Глаза привычно налились в ответ влагой, также привычно вызывая этим злость на самого себя за неумение сдержаться, когда на душе погано, а Нейтан… чёрт… Нейтан, только что вызывающий в нём совсем иные реакции, сейчас снова был просто старшим братом. Просто его совсем не простым старшим братом, никогда не дающим копить за пазухой камни и слёзы, заставляющим выворачивать карманы и душу одним только своим присутствием.
Его сканирующий пристальный взгляд, казалось, раскладывал на молекулы и собирал обратно, не оставляя ничего невыясненного.
С таким – сайларовской жажде не понадобилось бы вскрывать череп.
Сын своего отца, подумал вдруг Питер.
И только сейчас задался вопросом – как Нейтан умудрялся быть и идеальным сыном и идеальным братом? Пусть и не настолько, как того хотелось ему самому, но, с учётом того, насколько взаимоисключающими были эти две вещи, очень близко к границе невозможного.
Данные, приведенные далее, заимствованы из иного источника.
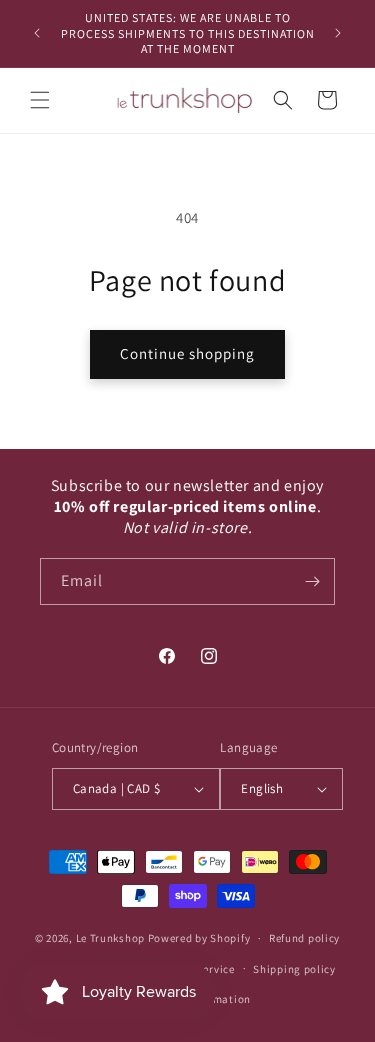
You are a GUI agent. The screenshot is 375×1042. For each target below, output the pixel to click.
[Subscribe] (312, 581)
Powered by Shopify (199, 938)
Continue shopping (187, 353)
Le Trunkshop (110, 938)
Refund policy (304, 938)
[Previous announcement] (37, 33)
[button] (40, 100)
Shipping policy (294, 969)
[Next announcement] (338, 33)
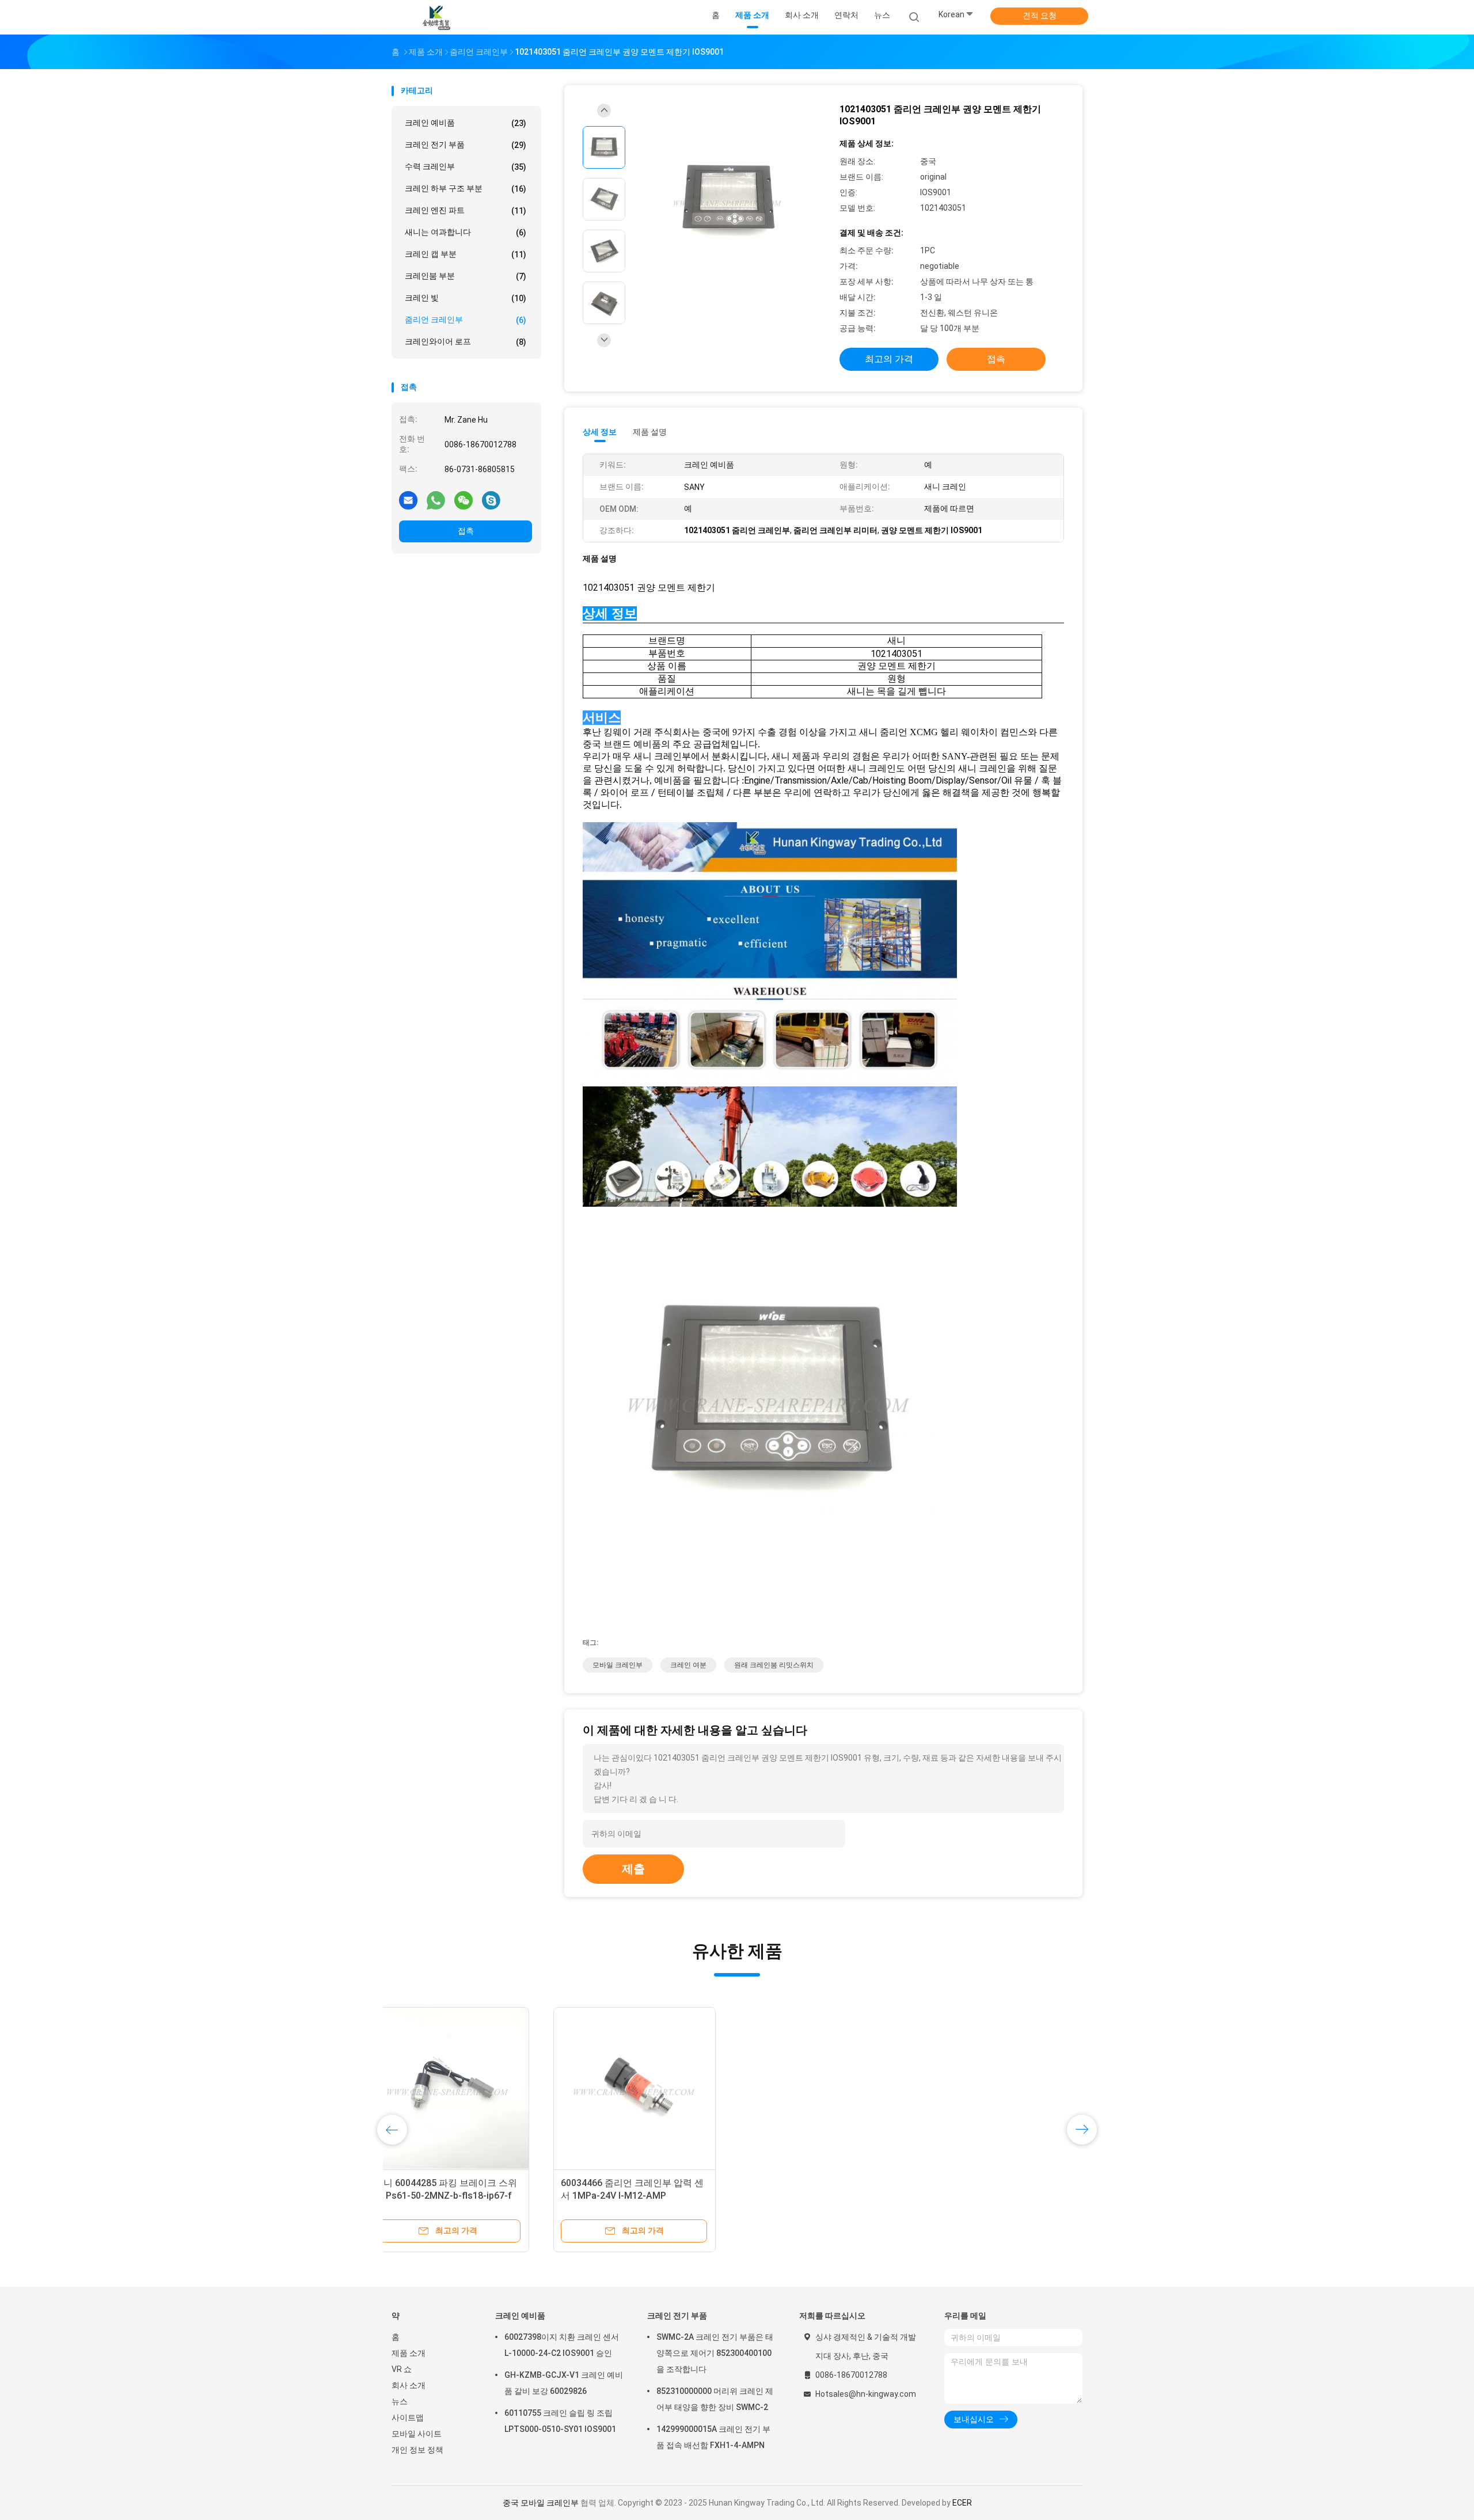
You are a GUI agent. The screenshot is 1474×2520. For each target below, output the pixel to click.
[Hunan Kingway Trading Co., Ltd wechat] (463, 500)
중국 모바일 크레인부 (541, 2502)
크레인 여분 (688, 1665)
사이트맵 (408, 2417)
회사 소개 (409, 2385)
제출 (633, 1869)
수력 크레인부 (465, 167)
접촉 (466, 530)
Как бы отец ни ограждался от сыновей досадой и равнодушием, на Нейтана он, тем не менее, возлагал вполне конкретные надежды, и немалые, готовил его для каких-то дел. В отличие от Питера, которого он с некоторого времени совсем вычеркнул из своего ежедневника и жизни. Сложно представить, что кто-то мог бы быть отцу лучшим сыном, чем Нейтан. Практически невозможно, что бы ни думал по этому поводу мятущийся, заблудившийся между довериями и предательствами Сайлар.
А уж то, насколько хорошим Нейтан был братом – это и вовсе не нужно было доказывать. Уж точно не Питеру. Уж точно не себе самому.